Architectural Layering for Decentralized Identification

A submission to Rebooting the Web of Trust #5\ 2017-09-30\ Drummond Reed, Co-Chair, DIF Identifiers, Names, and Discovery Working Group

Introduction

This document explains why, in building infrastructure for decentralized identification, semantic identification should be layered over decentralized identifiers (DIDs). It also proposes four key requirements for this semantic identification layer.

The DID Layer

DIDs (decentralized identifiers) solve a fundamental problem in digital identity by providing a completely decentralized way to identify a resource. Following is the abstract of the DID Data Model and Generic Syntax spec:

DIDs (decentralized identifiers) are a new type of identifier intended for verifiable digital identity that is “self-sovereign”, i.e, fully under the control of the identity owner and not dependent on a centralized registry, identity provider, or certificate authority.
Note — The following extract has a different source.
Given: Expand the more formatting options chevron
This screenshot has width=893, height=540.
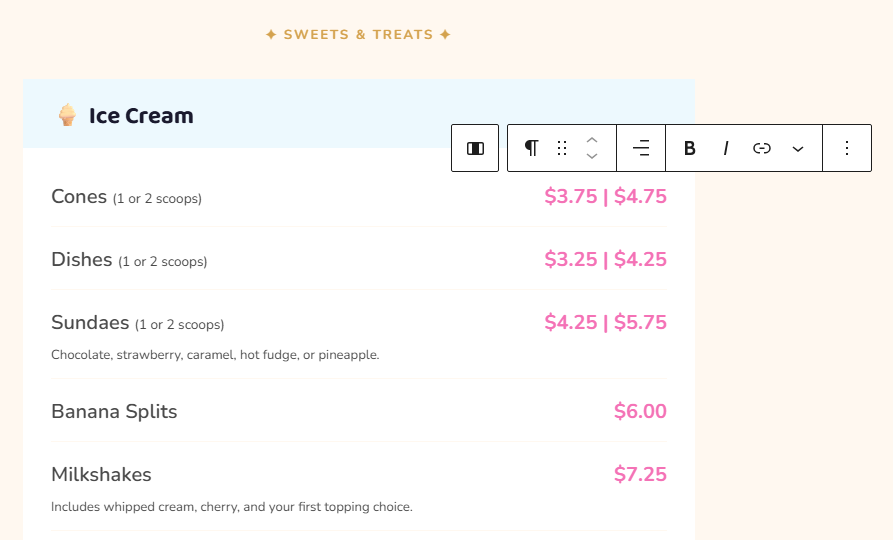Looking at the screenshot, I should point(798,148).
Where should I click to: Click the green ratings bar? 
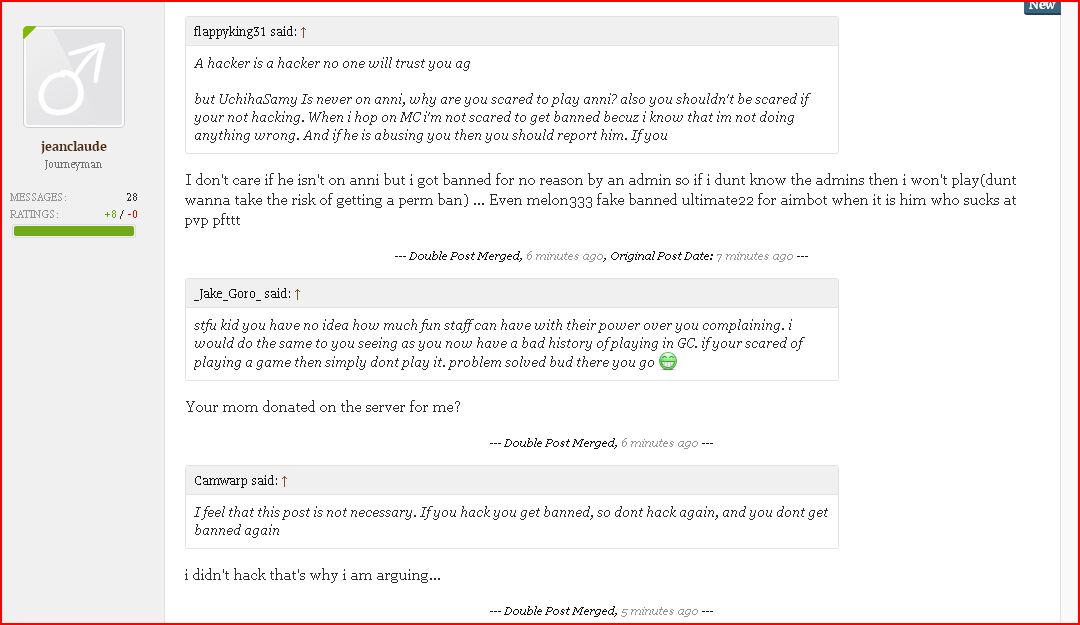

DIDs resolve to DID documents—simple JSON documents that contain all the metadata needed to prove ownership and control of a DID. Specifically, a DID document contains a set of key descriptions— machine-readable descriptions of the identity owner’s public keys—and a set of service endpoints—resource pointers necessary to initiate trusted interactions with the identity owner. Each DID uses a specific DID method, defined in a separate DID method specification, to define how the DID is registered, resolved, updated, and revoked on a specific distributed ledger or network.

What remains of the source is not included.